Ok, I found the old (from 2015) code where I used xgiven, it was in Fortran, not even in C.
Consider the integral between 1 and 0 of the Gaussian function
f(x) = \exp\left(-\left(\frac{x - x_0}{\mu}\right) ^ 2\right)
The value of the integral is
\frac{\sqrt{\pi} \mu}{2} \left(\mathrm{erf}\left(\frac{1 - x_0}{\mu}\right) + \mathrm{erf}\left(\frac{x_0}{\mu}\right)\right)
Let’s compute the expected result with SpecialFunctions and the parameters (x_0 = 0.5, \mu = 0.0001):
julia> using SpecialFunctions
julia> expected(x₀, μ) = 1/2 * sqrt(pi) * μ * (erf((1 - x₀) / μ) + erf(x₀ / μ))
expected (generic function with 1 method)
julia> expected(0.5, 0.0001)
0.0001772453850905516
Now let’s compute the integral numerically with Cuba.jl:
julia> using Cuba
julia> f(x, x₀=0.5, μ=0.0001) = exp(-((x - x₀) / μ) ^ 2)
f (generic function with 3 methods)
julia> integrand(x, y) = y[1] = f(x[1])
integrand (generic function with 1 method)
julia> divonne(integrand)
Component:
1: 8.862365018700048e-5 ± 1.579627496207042e-10 (prob.: 0.0)
Integrand evaluations: 5257
Number of subregions: 40
Note: The desired accuracy was reached
julia> divonne(integrand; ngiven=1, ldxgiven=1, xgiven=[0.5;;])
Component:
1: 0.0001772444738865438 ± 3.5121869189594667e-10 (prob.: 0.0)
Integrand evaluations: 9217
Number of subregions: 70
Note: The desired accuracy was reached
julia> cuhre(integrand)
Component:
1: 2.608731354364103e-6 ± 2.135531666691244e-10 (prob.: 1.0)
Integrand evaluations: 35165
Number of subregions: 271
Note: The desired accuracy was reached
julia> cuhre(integrand; rtol=1e-8)
Component:
1: 0.00017723214024825766 ± 1.7700547231374744e-12 (prob.: 1.0)
Integrand evaluations: 150865
Number of subregions: 1161
Note: The desired accuracy was reached
julia> cuhre(integrand; rtol=1e-12)
Component:
1: 0.0001772412672726941 ± 9.869539325496199e-13 (prob.: 1.0)

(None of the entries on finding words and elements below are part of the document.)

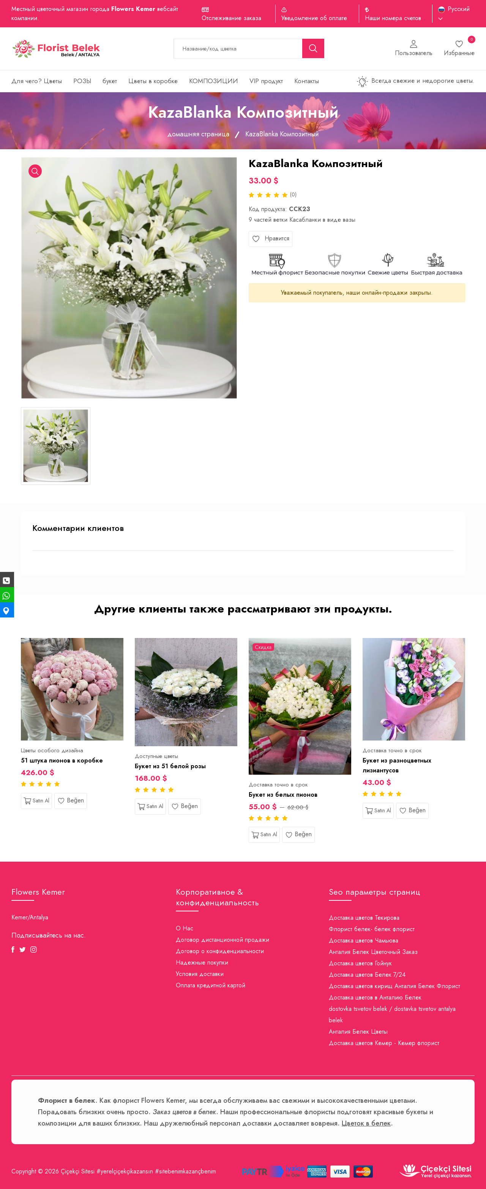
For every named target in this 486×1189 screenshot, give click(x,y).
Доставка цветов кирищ (361, 986)
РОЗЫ (82, 80)
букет (110, 80)
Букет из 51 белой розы (170, 766)
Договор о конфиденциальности (220, 951)
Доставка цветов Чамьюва (363, 940)
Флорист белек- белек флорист (372, 929)
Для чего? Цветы (36, 80)
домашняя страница (198, 134)
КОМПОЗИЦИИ (213, 80)
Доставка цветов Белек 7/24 (367, 974)
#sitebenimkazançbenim (185, 1171)
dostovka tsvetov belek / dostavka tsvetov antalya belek (392, 1014)
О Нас (184, 928)
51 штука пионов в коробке (62, 760)
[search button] (313, 48)
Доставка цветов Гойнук (360, 963)
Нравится (270, 238)
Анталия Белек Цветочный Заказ (373, 951)
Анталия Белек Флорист (427, 986)
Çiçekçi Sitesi (78, 1171)
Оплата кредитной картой (210, 985)
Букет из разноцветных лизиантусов (397, 765)
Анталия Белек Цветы (358, 1031)
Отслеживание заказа (231, 18)
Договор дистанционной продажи (222, 939)
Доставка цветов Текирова (364, 917)
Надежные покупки (202, 962)
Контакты (306, 80)
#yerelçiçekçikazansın (124, 1171)
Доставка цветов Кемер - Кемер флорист (384, 1043)
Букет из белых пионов (283, 794)
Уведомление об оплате (314, 18)
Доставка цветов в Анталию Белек (375, 997)
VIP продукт (266, 80)
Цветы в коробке (153, 80)
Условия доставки (200, 974)
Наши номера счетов (393, 18)
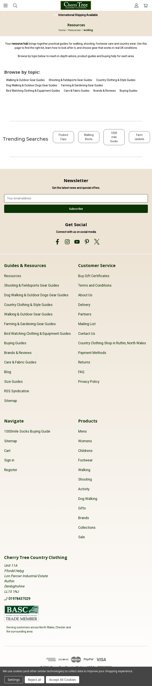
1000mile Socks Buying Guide (27, 431)
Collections (87, 528)
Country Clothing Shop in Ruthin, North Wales (112, 343)
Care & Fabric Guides (76, 90)
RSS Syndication (16, 391)
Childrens (85, 451)
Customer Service (97, 265)
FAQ (81, 372)
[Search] (15, 5)
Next (148, 15)
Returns (84, 362)
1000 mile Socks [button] (114, 137)
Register (10, 470)
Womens (85, 441)
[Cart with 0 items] (145, 5)
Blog (7, 372)
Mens (82, 431)
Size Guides (13, 382)
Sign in (9, 460)
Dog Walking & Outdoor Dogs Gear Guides (31, 85)
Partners (84, 314)
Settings (14, 680)
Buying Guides (128, 90)
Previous (4, 15)
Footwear (85, 460)
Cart (7, 451)
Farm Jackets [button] (139, 137)
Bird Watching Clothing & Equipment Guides (33, 90)
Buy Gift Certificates (93, 276)
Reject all (34, 680)
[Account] (136, 5)
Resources (12, 276)
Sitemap (10, 401)
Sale (81, 537)
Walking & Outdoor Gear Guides (25, 80)
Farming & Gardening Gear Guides (82, 85)
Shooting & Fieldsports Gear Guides (70, 80)
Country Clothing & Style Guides (115, 80)
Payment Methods (92, 353)
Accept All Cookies (62, 680)
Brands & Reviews (104, 90)
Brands (83, 518)
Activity (83, 489)
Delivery (84, 305)
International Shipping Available (78, 15)
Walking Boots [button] (89, 137)
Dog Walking (87, 499)
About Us (85, 295)
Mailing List (87, 324)
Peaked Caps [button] (63, 137)
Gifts (82, 508)
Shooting (85, 479)
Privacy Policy (88, 382)
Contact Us (86, 334)
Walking (84, 470)
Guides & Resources (25, 265)
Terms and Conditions (95, 285)
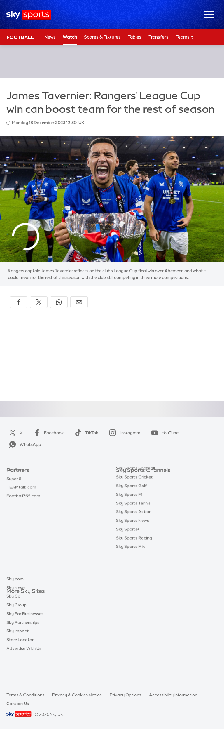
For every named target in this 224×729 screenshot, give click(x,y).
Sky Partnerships (22, 644)
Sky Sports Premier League (142, 488)
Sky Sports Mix (130, 575)
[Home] (28, 15)
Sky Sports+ (127, 558)
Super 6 (13, 488)
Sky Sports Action (133, 540)
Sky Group (16, 626)
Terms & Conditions (25, 695)
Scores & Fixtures (102, 37)
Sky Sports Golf (131, 514)
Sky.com (15, 600)
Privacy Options (125, 695)
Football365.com (23, 505)
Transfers (158, 37)
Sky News (15, 609)
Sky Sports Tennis (133, 532)
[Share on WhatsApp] (59, 302)
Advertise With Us (23, 670)
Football (20, 37)
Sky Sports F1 (129, 523)
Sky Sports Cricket (134, 505)
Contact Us (17, 704)
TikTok (85, 432)
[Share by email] (79, 302)
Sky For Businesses (24, 635)
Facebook (47, 432)
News (50, 37)
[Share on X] (39, 302)
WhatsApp (24, 444)
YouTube (163, 432)
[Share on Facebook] (18, 302)
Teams (185, 37)
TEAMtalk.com (21, 497)
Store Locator (20, 661)
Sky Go (13, 617)
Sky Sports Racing (134, 566)
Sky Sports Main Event (138, 479)
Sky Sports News (132, 549)
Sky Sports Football (135, 497)
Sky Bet (14, 479)
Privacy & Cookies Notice (77, 695)
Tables (134, 37)
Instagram (123, 432)
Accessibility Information (173, 695)
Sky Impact (17, 652)
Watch (70, 37)
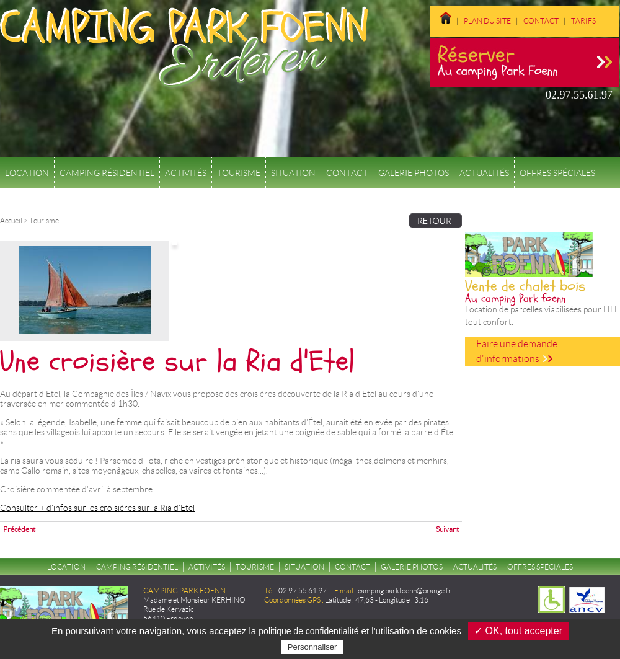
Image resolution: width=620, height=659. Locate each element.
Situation (293, 173)
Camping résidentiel (107, 173)
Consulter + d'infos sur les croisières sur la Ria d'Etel (97, 508)
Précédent (19, 529)
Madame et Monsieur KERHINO (194, 600)
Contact (541, 21)
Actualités (484, 173)
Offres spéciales (557, 173)
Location (27, 173)
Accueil (11, 220)
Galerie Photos (413, 173)
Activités (185, 173)
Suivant (447, 529)
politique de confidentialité (308, 631)
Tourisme (238, 173)
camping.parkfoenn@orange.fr (404, 590)
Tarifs (583, 21)
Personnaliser (312, 647)
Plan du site (487, 21)
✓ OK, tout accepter (518, 631)
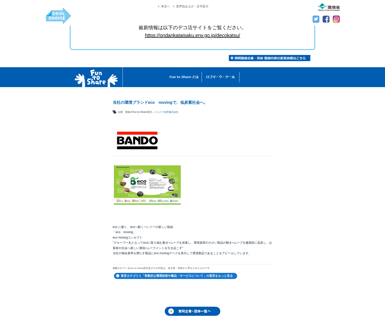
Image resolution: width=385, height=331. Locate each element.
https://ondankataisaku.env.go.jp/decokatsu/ (192, 35)
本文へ (165, 6)
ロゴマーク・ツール (220, 77)
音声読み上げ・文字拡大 (192, 6)
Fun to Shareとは (184, 77)
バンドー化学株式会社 (166, 112)
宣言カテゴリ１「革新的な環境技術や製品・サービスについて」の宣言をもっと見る (177, 276)
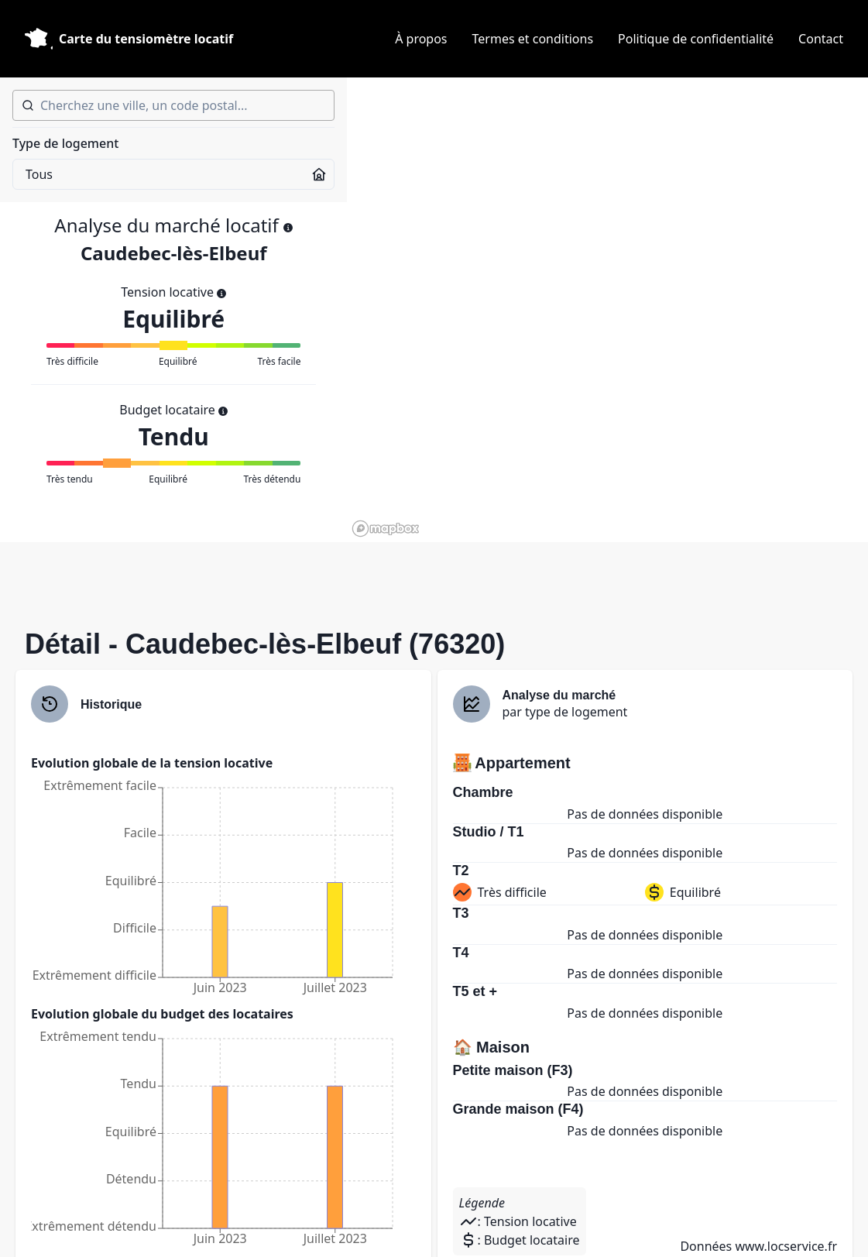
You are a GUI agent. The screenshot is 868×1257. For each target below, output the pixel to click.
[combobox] (173, 105)
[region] (607, 309)
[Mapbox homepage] (386, 528)
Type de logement (65, 143)
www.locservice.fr (786, 1246)
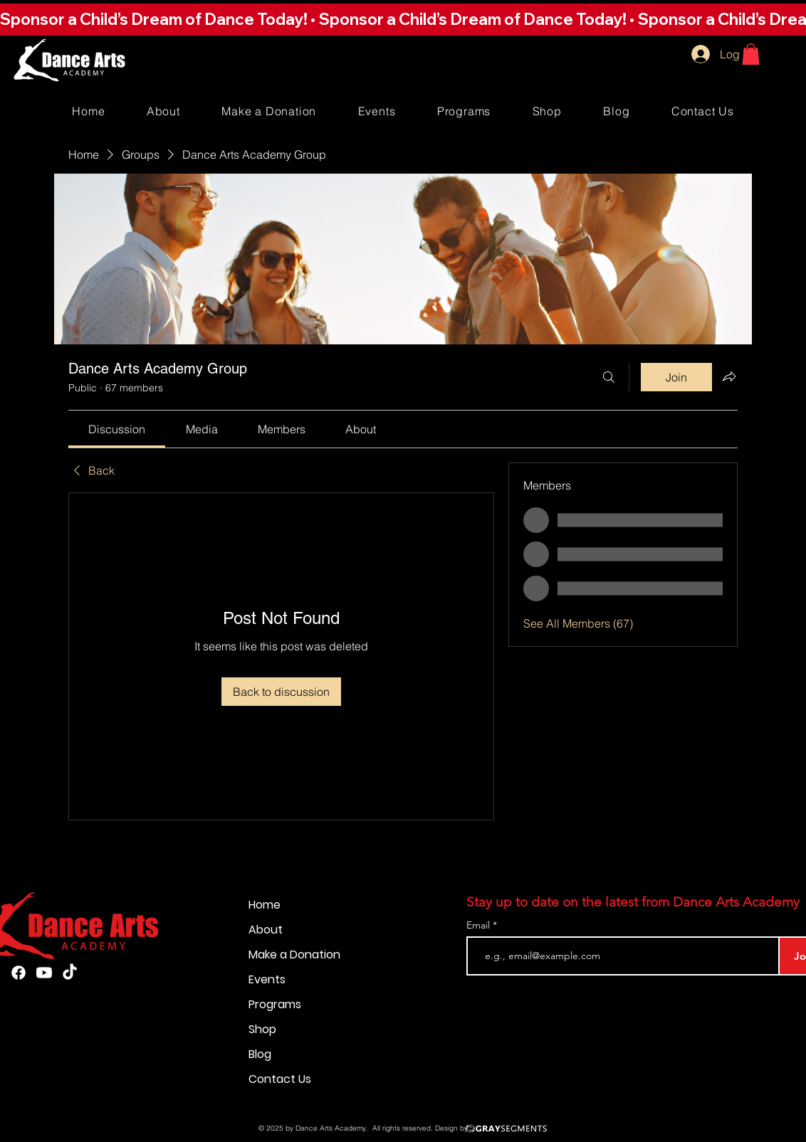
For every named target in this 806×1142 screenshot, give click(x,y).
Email (479, 925)
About (265, 929)
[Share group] (729, 376)
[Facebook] (18, 972)
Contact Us (279, 1079)
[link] (116, 429)
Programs (274, 1004)
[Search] (608, 377)
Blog (259, 1054)
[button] (403, 19)
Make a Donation (294, 954)
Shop (262, 1029)
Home (264, 905)
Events (267, 979)
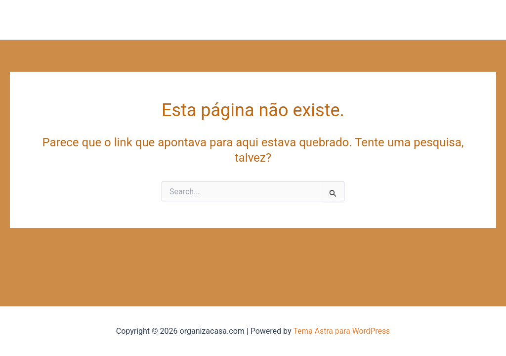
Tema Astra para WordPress (342, 331)
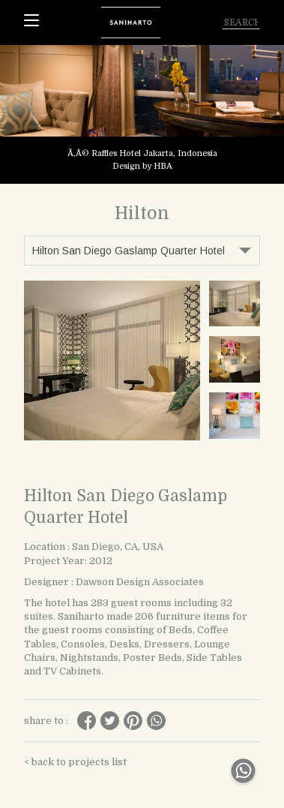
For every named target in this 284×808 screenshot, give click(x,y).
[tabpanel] (142, 114)
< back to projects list (75, 761)
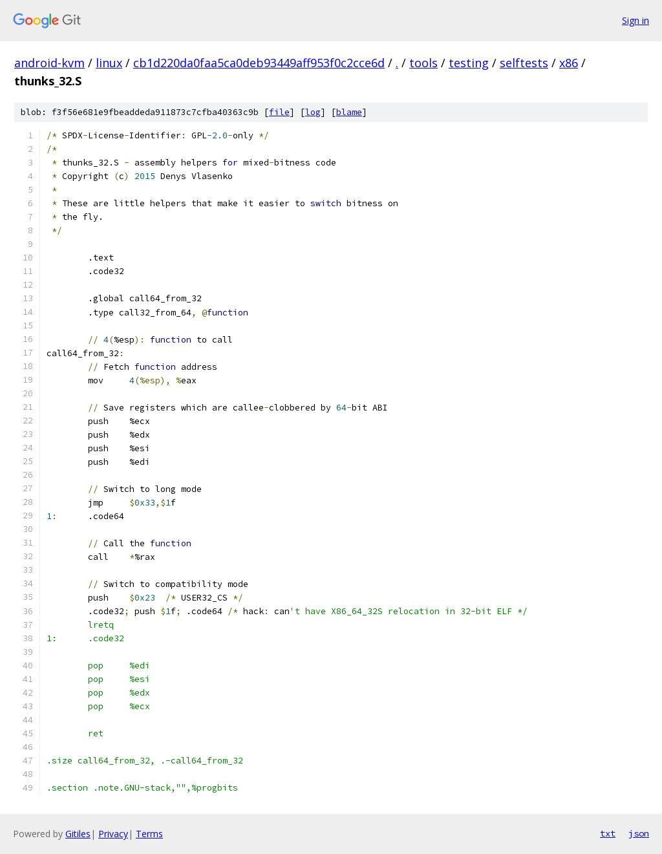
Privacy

Integrand evaluations: 154375
Number of subregions: 1188
Note: The desired accuracy was reached
The most accurate result is with divonne when passing the position of the peaks, which takes more evaluations than when not passing the peaks (but the result is also off from the correct result, although within the default, but quite low, tolerance), but it takes orders of magnitude fewer evaluations than cuhre, which I believe uses a similar algorithm to HCubature.